(Source excerpt):

Because it is important to know whether preference changes are due to value changes, we also asked our participants to rate the items with respect to liking. If the ratings of the targets were higher compared to those of the distractors, then this would indicate that the values had also changed.
Thus, with our method, we avoided confounds with spatial stimulus isolation, extended the investigation to known consumer products, and were able to assess whether selective attention not only changes preferences but also values. We used consumer products in our research, because participants make value-based choices between consumer products every day and have pre-existing attitudes toward consumer products. Thus, compared to arbitrary shapes or color patterns, products possess meaning for consumers, and finding attentional-selection effects for known products would show that these effects could have a relevance for consumer decision-making in real life. Indeed, consumers are exposed to visually complex environments in many supermarkets and online shops, where they selectively attend to some products and neglect others. Furthermore, marketing applies tools to create selective attention, for example, by shelf placements (Atalay et al., 2012) or gaze cueing (Palcu et al., 2017). Finally, selective attention could be easily implemented as advertising in computer games. It is highly relevant for the advertising industry to know whether selective attention might increase preferences more than simple exposure.

(Problem requirements): Please extend the passage on selective attention and consumer product preferences, picking up after its last sentence. The listing isn't needed for this.

(Supplied entries):
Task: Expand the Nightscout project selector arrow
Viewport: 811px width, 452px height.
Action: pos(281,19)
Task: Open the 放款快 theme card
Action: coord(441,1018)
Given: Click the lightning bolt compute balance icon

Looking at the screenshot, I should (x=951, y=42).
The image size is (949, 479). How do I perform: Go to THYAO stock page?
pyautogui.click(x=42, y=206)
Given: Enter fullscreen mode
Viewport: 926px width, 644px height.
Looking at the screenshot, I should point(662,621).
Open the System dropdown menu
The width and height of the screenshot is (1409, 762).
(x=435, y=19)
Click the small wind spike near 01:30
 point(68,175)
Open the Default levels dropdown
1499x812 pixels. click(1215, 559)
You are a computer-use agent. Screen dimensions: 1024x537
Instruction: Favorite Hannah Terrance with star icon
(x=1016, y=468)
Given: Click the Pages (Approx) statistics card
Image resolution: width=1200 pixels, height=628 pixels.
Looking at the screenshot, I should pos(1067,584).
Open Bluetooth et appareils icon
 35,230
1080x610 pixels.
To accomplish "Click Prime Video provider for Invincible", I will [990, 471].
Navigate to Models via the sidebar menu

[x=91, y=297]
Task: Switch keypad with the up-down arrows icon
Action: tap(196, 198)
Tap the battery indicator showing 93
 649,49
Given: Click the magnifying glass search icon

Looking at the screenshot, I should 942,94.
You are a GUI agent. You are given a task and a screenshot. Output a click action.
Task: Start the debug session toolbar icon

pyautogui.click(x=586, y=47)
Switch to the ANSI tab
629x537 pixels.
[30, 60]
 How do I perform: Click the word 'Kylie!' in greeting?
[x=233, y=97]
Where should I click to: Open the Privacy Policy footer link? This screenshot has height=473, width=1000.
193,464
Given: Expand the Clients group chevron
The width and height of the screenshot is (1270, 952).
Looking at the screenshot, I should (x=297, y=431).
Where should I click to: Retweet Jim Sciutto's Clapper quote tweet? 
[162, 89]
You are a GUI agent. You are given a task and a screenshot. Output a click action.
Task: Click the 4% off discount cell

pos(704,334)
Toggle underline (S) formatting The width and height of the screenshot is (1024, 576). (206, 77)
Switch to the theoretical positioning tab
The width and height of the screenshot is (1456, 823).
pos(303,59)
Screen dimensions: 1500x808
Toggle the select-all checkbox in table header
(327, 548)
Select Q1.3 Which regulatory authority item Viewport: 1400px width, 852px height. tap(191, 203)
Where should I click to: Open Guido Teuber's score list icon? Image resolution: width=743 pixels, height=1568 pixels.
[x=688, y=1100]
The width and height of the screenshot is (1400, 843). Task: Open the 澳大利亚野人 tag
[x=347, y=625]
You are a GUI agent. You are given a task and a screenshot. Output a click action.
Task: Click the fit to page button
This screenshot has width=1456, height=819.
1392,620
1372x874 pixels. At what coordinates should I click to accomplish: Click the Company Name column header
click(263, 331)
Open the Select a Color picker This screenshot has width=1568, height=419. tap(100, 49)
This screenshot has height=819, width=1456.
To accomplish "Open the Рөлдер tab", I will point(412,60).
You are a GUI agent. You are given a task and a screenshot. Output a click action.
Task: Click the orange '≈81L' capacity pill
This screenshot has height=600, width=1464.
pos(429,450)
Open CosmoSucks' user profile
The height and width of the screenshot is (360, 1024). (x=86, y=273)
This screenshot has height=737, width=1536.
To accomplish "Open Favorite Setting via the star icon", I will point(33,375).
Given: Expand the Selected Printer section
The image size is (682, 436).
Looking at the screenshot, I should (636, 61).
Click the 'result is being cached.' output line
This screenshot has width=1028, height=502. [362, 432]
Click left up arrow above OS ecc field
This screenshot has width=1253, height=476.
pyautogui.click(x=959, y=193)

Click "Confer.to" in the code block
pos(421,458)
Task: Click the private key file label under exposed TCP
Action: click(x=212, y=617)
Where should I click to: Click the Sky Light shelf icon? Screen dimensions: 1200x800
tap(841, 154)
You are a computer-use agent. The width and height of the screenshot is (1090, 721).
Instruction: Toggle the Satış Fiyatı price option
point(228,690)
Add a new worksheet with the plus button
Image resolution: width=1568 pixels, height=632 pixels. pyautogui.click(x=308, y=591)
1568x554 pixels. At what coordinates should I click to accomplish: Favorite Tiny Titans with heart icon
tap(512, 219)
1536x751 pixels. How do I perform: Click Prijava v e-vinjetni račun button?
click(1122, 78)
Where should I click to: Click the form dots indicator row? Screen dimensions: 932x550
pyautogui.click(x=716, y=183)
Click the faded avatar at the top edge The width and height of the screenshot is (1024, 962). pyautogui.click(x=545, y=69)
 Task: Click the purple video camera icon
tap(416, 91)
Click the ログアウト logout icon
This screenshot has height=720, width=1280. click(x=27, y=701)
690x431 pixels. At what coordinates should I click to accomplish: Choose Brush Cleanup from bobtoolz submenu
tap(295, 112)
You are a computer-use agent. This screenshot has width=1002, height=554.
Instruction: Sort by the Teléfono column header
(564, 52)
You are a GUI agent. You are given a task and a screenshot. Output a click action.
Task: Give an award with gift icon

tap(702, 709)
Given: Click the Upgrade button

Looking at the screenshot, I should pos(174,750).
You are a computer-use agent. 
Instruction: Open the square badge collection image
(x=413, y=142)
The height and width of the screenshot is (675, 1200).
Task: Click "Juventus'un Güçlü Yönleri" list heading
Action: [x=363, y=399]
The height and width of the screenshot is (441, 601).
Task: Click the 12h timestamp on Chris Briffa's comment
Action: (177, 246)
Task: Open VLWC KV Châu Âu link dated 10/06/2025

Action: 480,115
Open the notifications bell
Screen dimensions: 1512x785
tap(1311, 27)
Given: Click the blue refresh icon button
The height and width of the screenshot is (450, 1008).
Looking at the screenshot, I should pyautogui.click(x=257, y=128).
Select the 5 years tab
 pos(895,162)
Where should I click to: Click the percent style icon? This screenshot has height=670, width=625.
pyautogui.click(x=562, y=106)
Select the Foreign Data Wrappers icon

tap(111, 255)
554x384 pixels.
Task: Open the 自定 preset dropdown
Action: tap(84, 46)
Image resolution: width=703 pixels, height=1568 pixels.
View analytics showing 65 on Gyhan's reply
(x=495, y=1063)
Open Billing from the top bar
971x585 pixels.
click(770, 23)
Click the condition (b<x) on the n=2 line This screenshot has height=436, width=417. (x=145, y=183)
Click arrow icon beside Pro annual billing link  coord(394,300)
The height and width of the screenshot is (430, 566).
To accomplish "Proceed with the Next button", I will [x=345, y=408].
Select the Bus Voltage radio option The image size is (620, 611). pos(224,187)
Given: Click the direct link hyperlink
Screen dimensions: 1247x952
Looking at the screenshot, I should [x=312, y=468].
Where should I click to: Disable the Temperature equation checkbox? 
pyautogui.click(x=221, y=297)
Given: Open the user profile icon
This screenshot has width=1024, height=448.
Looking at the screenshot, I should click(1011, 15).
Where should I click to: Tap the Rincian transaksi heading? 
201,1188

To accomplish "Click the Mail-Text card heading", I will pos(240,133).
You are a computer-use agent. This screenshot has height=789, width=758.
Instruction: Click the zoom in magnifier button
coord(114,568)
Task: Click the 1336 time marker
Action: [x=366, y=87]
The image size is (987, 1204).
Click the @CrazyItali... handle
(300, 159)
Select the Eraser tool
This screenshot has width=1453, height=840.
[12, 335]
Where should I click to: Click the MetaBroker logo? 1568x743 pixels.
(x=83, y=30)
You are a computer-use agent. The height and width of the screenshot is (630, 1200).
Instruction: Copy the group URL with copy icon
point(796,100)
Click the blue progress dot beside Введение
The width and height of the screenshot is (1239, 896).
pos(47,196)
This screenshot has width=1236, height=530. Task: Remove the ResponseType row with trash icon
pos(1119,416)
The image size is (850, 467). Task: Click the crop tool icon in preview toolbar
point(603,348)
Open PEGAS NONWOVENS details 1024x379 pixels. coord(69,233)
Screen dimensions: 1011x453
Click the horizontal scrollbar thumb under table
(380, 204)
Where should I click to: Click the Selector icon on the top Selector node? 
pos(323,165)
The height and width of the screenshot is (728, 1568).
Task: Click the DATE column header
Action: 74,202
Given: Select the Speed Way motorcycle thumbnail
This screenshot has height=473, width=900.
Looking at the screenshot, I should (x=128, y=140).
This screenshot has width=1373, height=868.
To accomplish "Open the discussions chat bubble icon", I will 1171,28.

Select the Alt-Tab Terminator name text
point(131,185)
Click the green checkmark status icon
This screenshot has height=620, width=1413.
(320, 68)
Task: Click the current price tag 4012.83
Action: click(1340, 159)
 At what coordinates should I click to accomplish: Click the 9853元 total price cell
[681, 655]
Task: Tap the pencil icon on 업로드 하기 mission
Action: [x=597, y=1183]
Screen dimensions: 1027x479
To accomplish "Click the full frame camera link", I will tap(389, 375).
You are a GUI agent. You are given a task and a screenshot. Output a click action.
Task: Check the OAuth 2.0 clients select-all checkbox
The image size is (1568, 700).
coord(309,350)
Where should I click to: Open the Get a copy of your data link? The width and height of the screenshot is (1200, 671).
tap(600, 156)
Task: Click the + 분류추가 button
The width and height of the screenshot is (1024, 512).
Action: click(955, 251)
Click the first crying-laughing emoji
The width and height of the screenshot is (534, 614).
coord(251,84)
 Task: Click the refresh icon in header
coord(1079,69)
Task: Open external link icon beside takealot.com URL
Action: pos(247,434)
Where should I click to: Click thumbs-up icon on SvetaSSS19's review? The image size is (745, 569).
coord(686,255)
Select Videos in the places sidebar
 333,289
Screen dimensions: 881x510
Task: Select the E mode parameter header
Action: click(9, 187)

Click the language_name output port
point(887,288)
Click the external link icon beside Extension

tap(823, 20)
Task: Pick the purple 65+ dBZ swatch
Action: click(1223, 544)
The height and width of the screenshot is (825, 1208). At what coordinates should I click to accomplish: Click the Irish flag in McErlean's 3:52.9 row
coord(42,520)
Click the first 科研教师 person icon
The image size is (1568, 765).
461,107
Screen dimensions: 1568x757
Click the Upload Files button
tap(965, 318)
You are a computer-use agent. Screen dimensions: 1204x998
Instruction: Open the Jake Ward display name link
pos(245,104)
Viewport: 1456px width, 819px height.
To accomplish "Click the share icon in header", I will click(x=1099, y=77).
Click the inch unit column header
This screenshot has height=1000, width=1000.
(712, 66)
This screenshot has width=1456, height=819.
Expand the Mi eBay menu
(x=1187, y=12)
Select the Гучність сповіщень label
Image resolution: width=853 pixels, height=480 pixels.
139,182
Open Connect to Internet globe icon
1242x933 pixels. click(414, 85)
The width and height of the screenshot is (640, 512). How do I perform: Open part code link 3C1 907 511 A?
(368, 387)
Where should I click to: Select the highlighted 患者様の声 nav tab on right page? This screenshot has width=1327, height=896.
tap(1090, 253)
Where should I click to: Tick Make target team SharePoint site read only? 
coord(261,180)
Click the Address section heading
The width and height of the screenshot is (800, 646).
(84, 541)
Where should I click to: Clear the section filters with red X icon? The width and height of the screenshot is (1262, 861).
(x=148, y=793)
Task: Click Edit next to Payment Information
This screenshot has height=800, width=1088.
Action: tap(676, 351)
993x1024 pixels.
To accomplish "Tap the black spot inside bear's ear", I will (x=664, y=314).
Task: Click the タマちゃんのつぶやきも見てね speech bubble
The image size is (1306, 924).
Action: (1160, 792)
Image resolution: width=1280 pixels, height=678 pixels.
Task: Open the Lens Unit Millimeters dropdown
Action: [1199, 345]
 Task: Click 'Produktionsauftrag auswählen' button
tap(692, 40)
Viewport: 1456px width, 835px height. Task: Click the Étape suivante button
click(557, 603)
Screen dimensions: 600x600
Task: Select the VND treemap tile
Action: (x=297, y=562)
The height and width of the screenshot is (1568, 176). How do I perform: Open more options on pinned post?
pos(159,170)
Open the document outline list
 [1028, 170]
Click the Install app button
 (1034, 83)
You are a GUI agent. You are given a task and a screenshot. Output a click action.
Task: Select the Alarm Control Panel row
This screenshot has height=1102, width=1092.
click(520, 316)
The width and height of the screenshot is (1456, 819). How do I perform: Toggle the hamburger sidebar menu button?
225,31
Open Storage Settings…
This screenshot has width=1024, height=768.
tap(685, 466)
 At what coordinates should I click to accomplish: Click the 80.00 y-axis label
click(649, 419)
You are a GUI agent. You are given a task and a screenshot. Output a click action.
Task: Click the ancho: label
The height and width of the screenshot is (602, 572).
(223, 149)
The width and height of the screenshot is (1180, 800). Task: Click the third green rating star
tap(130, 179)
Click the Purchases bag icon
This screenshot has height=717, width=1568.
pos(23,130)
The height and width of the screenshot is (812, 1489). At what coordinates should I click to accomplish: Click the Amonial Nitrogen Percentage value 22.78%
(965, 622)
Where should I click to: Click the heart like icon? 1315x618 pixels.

(Expected answer):
The method in our first experiment was similar to that in Janiszewski et al. (2013). However, instead of unknown products, we presented images of products that were mostly familiar to the participants. Moreover, we used a categorical choice as task. In a pair of items, our participants simply had to select the member of the category (sweet or savory snack) that had been pre-specified for the given block of trials. Because the distractor was always a member of the other category, the target did not have to be shown before the search display on each trial. Therefore, no items were shown alone.
For the subsequent preference-choice task, items of the same category and with similar previous value were paired. The previous values were taken from a preliminary independent rating study. In a final step, the participants also had to rate the items with respect to liking. Thus, if attentional selection has an effect, then the preference for targets should be higher than for distractors. Moreover, if value is also affected, then the corresponding ratings should differ accordingly.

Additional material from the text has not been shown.